Pixel coordinate grounding data:
════════════════════
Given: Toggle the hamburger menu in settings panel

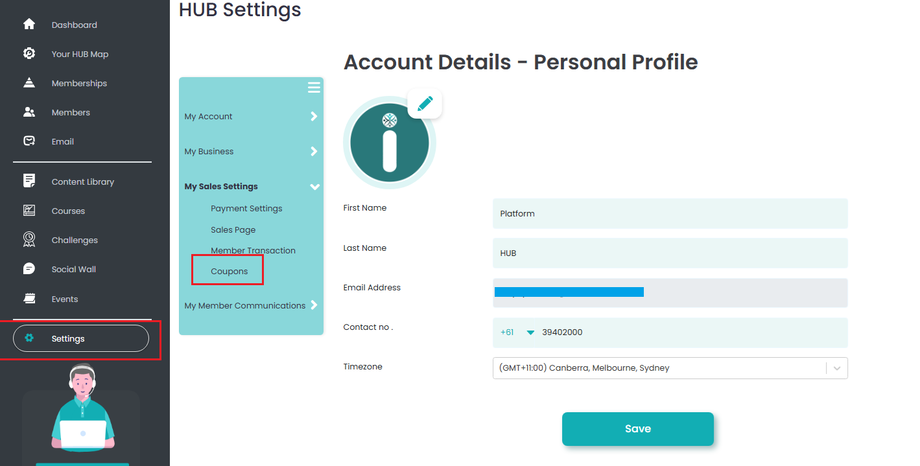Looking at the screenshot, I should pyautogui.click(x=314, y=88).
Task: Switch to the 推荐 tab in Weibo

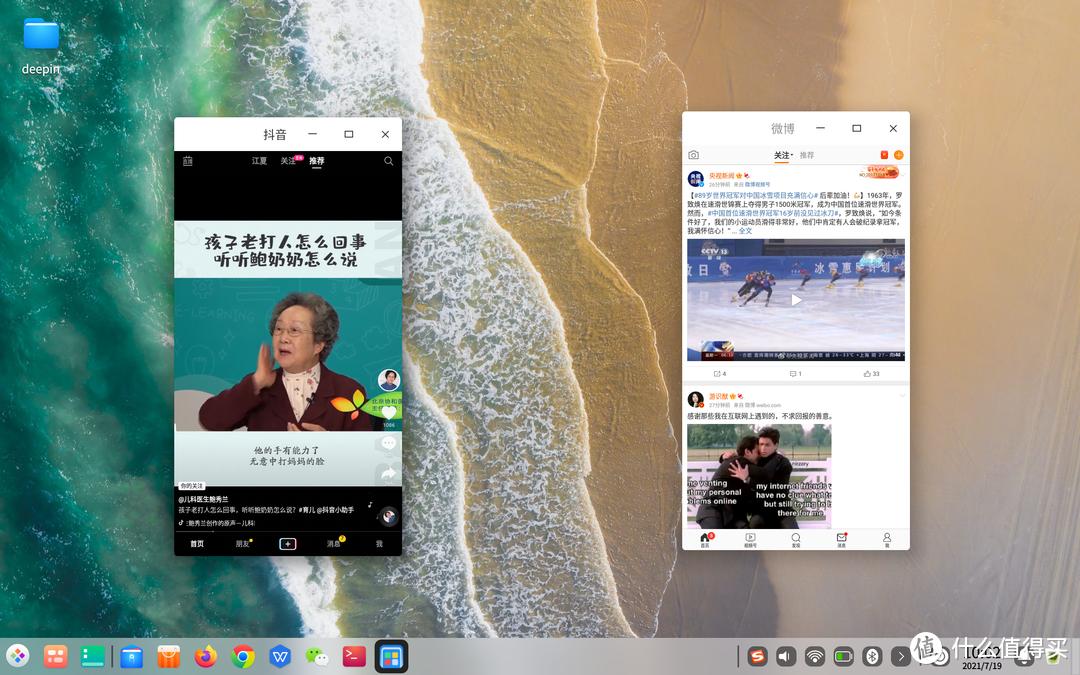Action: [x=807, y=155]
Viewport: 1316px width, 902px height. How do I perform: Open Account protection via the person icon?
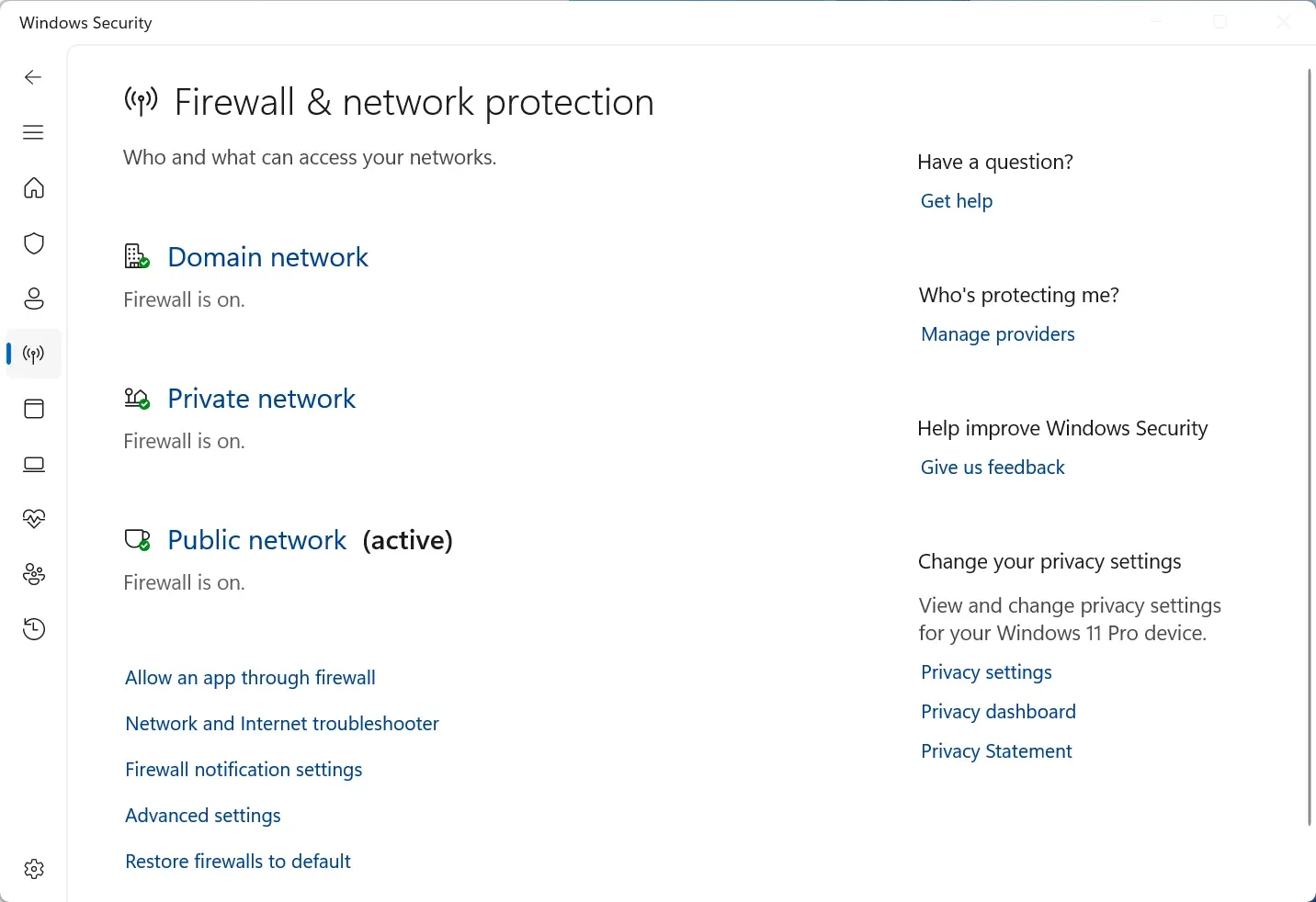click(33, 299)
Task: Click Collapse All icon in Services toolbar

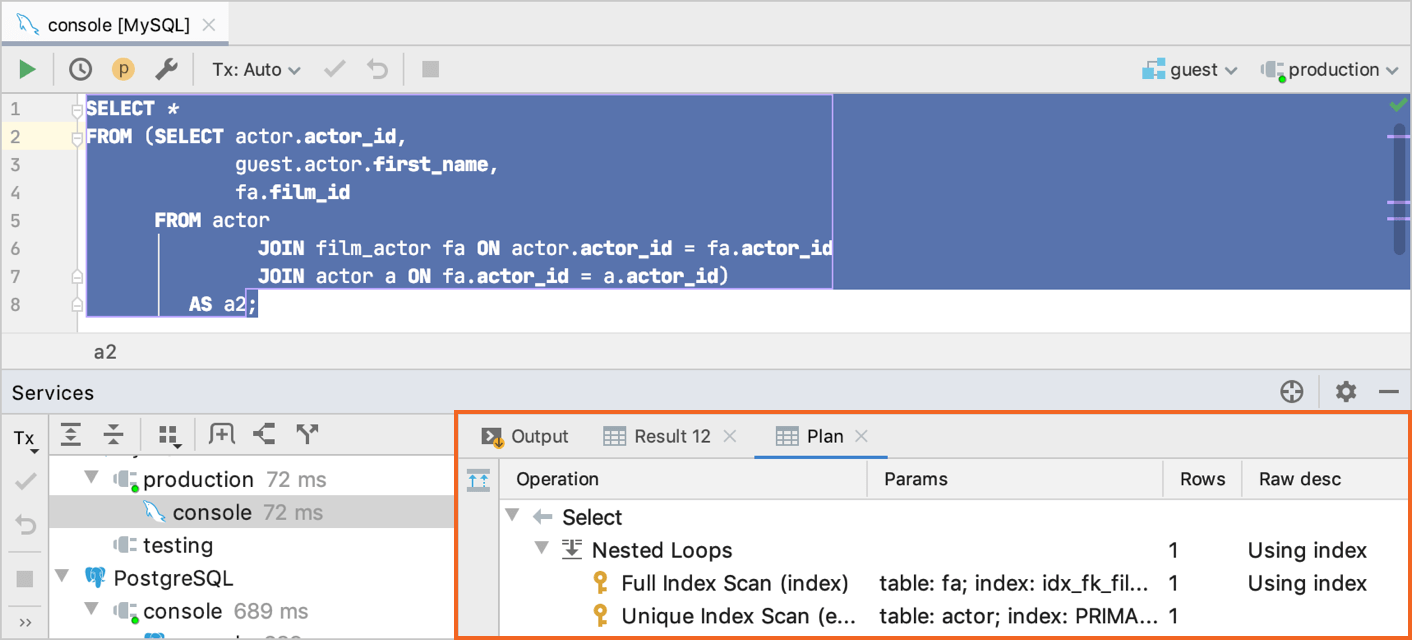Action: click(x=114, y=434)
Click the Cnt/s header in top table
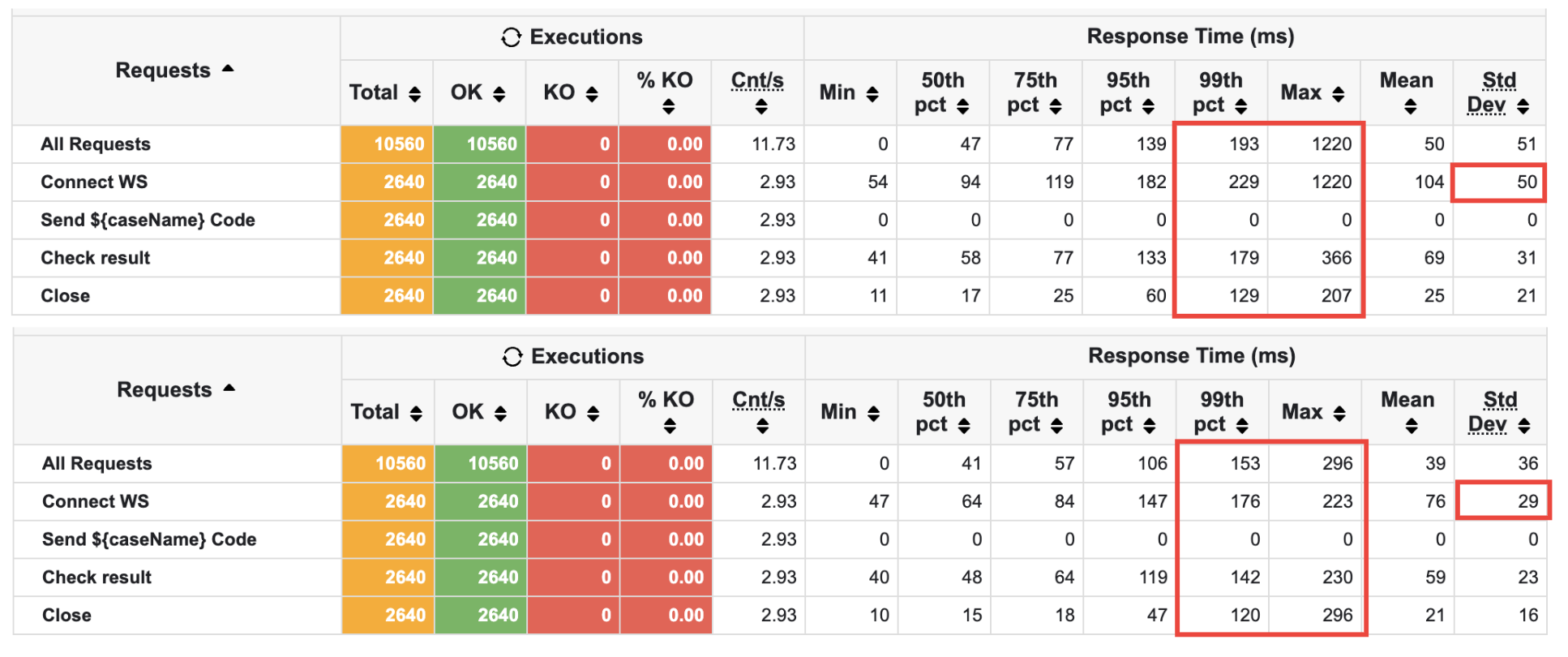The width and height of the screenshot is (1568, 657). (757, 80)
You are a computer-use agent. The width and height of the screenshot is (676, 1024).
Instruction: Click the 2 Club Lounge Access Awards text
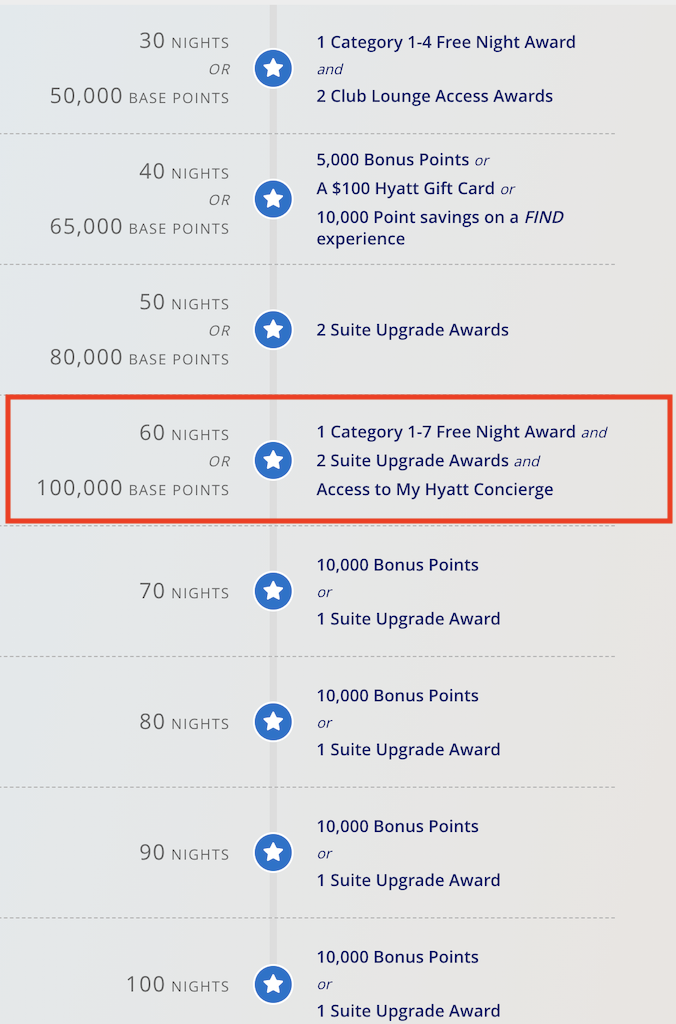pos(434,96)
════════════════════
What to work on: Would you restate word for word only the lines from the line with "Task: Click Collapse" to the last line above, with the pictures left out?

Answer for this exercise:
Task: Click Collapse All icon in Services toolbar

Action: click(x=114, y=434)
Click the Cnt/s header in top table
The width and height of the screenshot is (1568, 657). (757, 80)
You are a computer-use agent. The width and height of the screenshot is (676, 1024).
Instruction: Click the 2 Club Lounge Access Awards text
pos(434,96)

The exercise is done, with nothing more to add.